Diageo has released a batch of limited-edition malts with a collective age of nearly 200 years.

The UK drinks giant said the move was an effort to fuel the market's ever-growing appetite for luxury single malt Scotch whiskies.

All nine super-premium malts are at natural cask-strength, and are aimed at whisky drinkers in Europe and North America.

Three of the whiskies - Brora, Lagavulin and Talisker - are 30 years old. The most expensive whisky is the 30-year-old Lagavulin, with a recommended price of GBP210 (US$396). Only 2,300 bottles of the whisky will be available.

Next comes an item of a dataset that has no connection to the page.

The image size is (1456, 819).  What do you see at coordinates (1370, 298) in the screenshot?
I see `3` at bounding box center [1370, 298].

The most limited bottling is the Brora, also at 30-years-old, with only 2,100 bottles selling at GBP175. The distillery closed in 1983. The 27-year-old Port Ellen from Islay is equally rare: it shut down the same year, and is priced now at GBP125.

Four of the limited-edition malts are siblings. The range includes 25- and 30-year-old limited-edition expressions of Talisker, while for Lagavulin, the Islay whisky, a 30-year-old, the oldest official distillery bottling in the Special Releases series, is accompanied by a relatively young 12-year-old.

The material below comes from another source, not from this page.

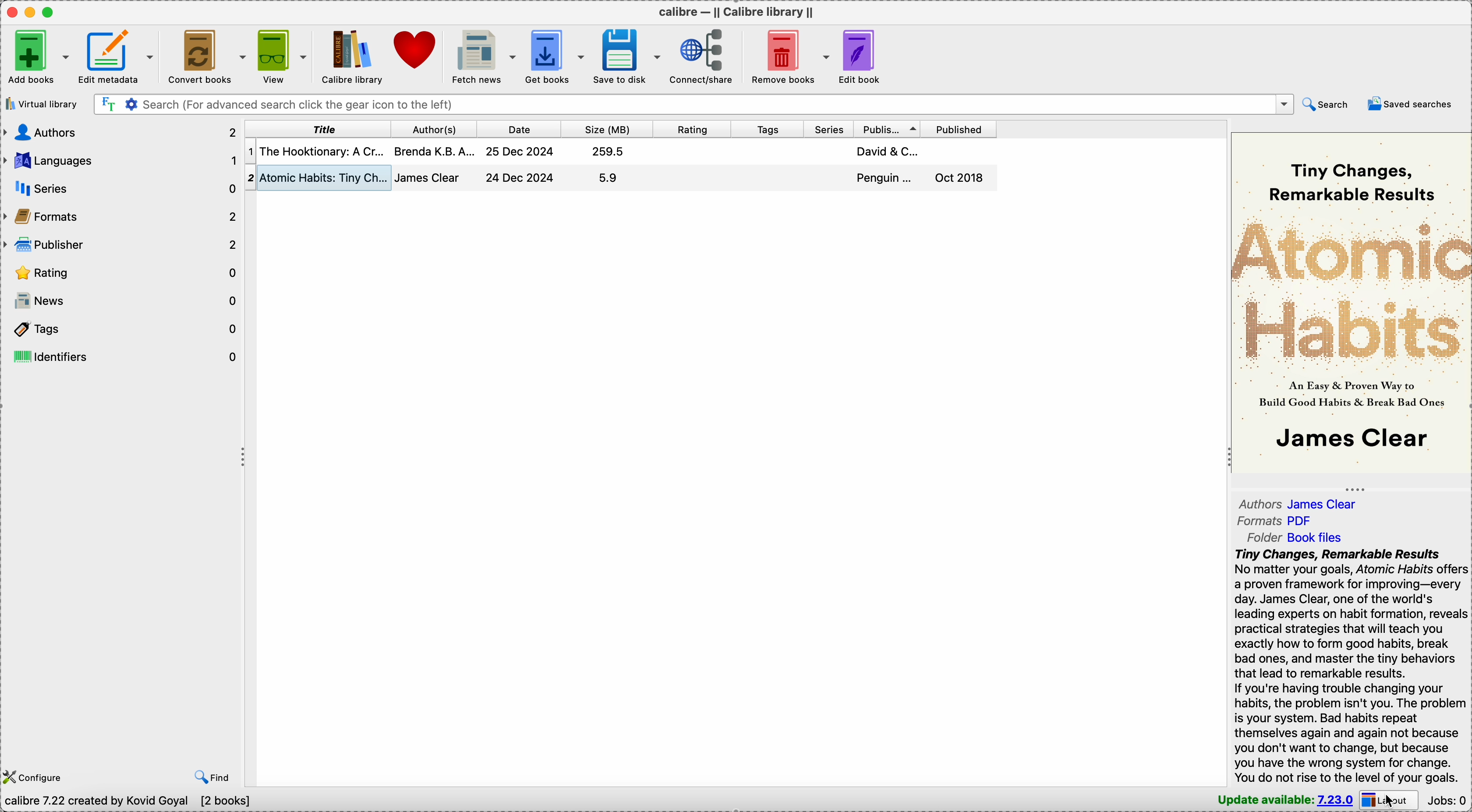  What do you see at coordinates (37, 57) in the screenshot?
I see `Add books` at bounding box center [37, 57].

From Speyside, Diageo is releasing a 17-year-old Cragganmore.

The youngest - and at GBP32 the least expensive - player in this collection comes out of the Caol Ila, with just 8 years behind it.

Marketing director for the Classic Malts Selection Nick Morgan said: "We have been able to release some rare and venerable single malt Scotch whiskies this year. Limited-edition bottlings of this significance can never be cheap especially when they're from distilleries that closed over 20 years ago, and so sourced from finite and dwindling stocks.

"At 27-years-old, the Port Ellen, for instance is the oldest bottling we have ever done from this famous closed distillery. But they all sell well because demand for such rare quality whiskies is growing, and discerning drinkers see that special malt whiskies still offer remarkable value - and consistency - compared with some of the more hyped wine vintages."